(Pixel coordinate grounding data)
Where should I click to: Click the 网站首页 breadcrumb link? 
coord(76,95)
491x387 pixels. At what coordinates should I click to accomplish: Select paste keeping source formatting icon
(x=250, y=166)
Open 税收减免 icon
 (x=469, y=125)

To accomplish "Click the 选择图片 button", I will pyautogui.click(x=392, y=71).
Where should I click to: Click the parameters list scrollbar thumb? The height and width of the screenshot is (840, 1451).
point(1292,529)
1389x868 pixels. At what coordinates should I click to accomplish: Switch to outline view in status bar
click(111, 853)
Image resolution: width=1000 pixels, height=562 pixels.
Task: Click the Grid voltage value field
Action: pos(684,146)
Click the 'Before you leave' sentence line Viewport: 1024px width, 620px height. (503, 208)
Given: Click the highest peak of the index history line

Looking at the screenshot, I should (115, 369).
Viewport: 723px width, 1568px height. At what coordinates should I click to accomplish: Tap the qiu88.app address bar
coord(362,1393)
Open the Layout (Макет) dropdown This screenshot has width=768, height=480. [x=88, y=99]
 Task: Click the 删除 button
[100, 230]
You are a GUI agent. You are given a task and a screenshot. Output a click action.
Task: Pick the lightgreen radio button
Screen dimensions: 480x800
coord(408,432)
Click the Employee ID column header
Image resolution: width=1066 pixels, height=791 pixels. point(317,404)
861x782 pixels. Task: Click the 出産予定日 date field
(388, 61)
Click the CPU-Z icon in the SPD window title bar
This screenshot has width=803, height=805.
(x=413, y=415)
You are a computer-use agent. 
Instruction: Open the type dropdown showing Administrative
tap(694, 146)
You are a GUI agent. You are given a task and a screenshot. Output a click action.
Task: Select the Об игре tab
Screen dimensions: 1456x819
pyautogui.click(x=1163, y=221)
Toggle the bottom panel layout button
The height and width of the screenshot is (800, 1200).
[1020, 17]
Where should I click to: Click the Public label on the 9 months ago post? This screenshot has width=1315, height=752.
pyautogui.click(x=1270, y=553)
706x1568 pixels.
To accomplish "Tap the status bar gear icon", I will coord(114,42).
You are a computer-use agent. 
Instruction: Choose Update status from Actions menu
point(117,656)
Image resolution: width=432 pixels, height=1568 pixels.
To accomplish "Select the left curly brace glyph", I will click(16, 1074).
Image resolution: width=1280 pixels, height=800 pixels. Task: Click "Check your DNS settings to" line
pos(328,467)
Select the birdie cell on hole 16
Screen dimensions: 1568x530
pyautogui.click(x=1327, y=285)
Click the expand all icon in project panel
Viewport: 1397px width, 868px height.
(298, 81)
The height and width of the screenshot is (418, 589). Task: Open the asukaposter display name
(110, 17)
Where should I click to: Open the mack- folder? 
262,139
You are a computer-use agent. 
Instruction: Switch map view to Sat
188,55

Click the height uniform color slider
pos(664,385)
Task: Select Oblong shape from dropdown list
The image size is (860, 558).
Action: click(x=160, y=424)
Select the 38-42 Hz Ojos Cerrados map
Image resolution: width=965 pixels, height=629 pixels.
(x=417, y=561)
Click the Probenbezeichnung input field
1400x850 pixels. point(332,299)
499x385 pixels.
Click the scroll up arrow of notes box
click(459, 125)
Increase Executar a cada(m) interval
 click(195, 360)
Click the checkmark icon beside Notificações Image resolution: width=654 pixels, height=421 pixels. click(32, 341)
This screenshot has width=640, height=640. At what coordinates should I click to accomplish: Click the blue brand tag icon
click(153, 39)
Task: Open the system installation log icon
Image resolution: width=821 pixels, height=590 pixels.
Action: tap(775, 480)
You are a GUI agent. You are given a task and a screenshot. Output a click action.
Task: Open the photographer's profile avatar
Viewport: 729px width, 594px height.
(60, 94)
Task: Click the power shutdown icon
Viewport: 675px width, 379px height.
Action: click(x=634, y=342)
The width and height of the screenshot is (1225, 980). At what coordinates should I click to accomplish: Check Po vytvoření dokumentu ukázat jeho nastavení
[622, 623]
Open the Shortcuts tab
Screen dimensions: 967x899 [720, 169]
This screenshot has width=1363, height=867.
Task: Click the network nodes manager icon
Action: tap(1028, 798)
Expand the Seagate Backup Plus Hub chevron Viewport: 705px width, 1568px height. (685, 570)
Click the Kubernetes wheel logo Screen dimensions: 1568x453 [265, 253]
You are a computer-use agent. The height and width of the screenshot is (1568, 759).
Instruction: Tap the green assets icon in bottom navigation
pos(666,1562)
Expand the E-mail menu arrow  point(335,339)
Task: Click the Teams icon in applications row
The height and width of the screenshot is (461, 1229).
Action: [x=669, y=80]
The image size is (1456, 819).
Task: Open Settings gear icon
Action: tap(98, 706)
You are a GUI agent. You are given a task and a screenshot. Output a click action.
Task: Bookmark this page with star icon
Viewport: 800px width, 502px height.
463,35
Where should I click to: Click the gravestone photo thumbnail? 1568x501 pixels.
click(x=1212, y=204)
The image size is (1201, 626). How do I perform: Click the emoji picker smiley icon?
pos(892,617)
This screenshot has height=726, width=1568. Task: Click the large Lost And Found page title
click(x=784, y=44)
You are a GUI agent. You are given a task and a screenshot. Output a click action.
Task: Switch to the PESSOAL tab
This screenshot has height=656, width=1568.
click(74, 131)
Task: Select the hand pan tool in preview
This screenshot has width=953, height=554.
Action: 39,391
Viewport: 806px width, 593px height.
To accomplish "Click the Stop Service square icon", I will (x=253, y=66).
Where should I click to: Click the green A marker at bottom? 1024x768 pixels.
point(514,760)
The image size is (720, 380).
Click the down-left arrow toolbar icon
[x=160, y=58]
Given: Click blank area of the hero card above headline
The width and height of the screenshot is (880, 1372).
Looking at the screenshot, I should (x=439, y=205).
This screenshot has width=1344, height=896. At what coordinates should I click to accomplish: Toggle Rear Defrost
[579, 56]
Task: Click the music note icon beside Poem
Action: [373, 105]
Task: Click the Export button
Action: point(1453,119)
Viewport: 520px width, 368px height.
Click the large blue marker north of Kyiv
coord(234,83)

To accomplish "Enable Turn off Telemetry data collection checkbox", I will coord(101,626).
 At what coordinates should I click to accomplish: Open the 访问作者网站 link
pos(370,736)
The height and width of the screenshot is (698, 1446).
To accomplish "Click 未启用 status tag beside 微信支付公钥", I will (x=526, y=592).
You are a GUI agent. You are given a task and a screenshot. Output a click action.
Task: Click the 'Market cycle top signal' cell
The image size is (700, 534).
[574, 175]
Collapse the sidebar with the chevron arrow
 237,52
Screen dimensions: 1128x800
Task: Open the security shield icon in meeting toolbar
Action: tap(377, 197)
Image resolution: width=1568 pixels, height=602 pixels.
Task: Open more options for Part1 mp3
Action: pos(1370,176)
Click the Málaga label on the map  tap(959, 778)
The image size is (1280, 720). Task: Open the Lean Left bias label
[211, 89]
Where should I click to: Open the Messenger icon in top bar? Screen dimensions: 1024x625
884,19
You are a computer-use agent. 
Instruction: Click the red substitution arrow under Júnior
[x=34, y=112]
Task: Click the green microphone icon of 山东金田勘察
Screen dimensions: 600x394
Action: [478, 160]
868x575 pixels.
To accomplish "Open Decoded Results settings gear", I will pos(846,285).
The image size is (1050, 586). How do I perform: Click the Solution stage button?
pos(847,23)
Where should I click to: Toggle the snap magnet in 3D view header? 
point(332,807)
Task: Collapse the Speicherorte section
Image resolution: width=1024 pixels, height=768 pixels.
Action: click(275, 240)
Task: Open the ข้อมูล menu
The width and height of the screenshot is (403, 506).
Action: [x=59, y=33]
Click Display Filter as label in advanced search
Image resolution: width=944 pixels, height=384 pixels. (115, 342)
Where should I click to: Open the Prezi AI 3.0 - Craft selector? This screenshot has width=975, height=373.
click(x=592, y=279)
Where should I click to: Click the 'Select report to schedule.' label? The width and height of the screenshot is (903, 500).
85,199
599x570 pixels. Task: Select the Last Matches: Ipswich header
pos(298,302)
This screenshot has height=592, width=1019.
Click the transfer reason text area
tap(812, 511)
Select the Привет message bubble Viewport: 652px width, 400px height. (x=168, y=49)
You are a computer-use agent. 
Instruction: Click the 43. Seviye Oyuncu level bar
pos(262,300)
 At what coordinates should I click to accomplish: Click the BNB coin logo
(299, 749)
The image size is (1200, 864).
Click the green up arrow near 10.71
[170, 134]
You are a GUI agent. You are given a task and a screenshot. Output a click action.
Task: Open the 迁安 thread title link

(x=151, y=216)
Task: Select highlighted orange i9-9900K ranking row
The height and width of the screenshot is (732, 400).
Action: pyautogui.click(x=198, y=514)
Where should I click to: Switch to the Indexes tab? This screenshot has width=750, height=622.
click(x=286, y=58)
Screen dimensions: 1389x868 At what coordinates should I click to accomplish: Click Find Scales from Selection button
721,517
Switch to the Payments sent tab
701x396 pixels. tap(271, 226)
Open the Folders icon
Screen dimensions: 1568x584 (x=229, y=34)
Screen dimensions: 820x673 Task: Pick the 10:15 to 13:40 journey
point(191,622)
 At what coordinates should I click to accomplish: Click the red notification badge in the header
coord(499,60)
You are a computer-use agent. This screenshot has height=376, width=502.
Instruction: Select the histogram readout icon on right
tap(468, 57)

### [Problem statement]
Only one stretch of the records above is wanted: the lines between the one holding "Task: Select the Об игре tab" and the one holding "Task: Click the power shutdown icon", inclusive, reproduced exactly.

### [Exercise output]
Task: Select the Об игре tab
Screen dimensions: 1456x819
pyautogui.click(x=1163, y=221)
Toggle the bottom panel layout button
The height and width of the screenshot is (800, 1200).
[1020, 17]
Where should I click to: Click the Public label on the 9 months ago post? This screenshot has width=1315, height=752.
pyautogui.click(x=1270, y=553)
706x1568 pixels.
To accomplish "Tap the status bar gear icon", I will coord(114,42).
You are a computer-use agent. 
Instruction: Choose Update status from Actions menu
point(117,656)
Image resolution: width=432 pixels, height=1568 pixels.
To accomplish "Select the left curly brace glyph", I will click(16, 1074).
Image resolution: width=1280 pixels, height=800 pixels. Task: Click "Check your DNS settings to" line
pos(328,467)
Select the birdie cell on hole 16
Screen dimensions: 1568x530
pyautogui.click(x=1327, y=285)
Click the expand all icon in project panel
Viewport: 1397px width, 868px height.
(298, 81)
The height and width of the screenshot is (418, 589). Task: Open the asukaposter display name
(110, 17)
Where should I click to: Open the mack- folder? 
262,139
You are a computer-use agent. 
Instruction: Switch map view to Sat
188,55

Click the height uniform color slider
pos(664,385)
Task: Select Oblong shape from dropdown list
The image size is (860, 558).
Action: click(x=160, y=424)
Select the 38-42 Hz Ojos Cerrados map
Image resolution: width=965 pixels, height=629 pixels.
(x=417, y=561)
Click the Probenbezeichnung input field
1400x850 pixels. point(332,299)
499x385 pixels.
Click the scroll up arrow of notes box
click(459, 125)
Increase Executar a cada(m) interval
 click(195, 360)
Click the checkmark icon beside Notificações Image resolution: width=654 pixels, height=421 pixels. click(32, 341)
This screenshot has width=640, height=640. At what coordinates should I click to accomplish: Click the blue brand tag icon
click(153, 39)
Task: Open the system installation log icon
Image resolution: width=821 pixels, height=590 pixels.
Action: tap(775, 480)
You are a GUI agent. You are given a task and a screenshot. Output a click action.
Task: Open the photographer's profile avatar
Viewport: 729px width, 594px height.
(60, 94)
Task: Click the power shutdown icon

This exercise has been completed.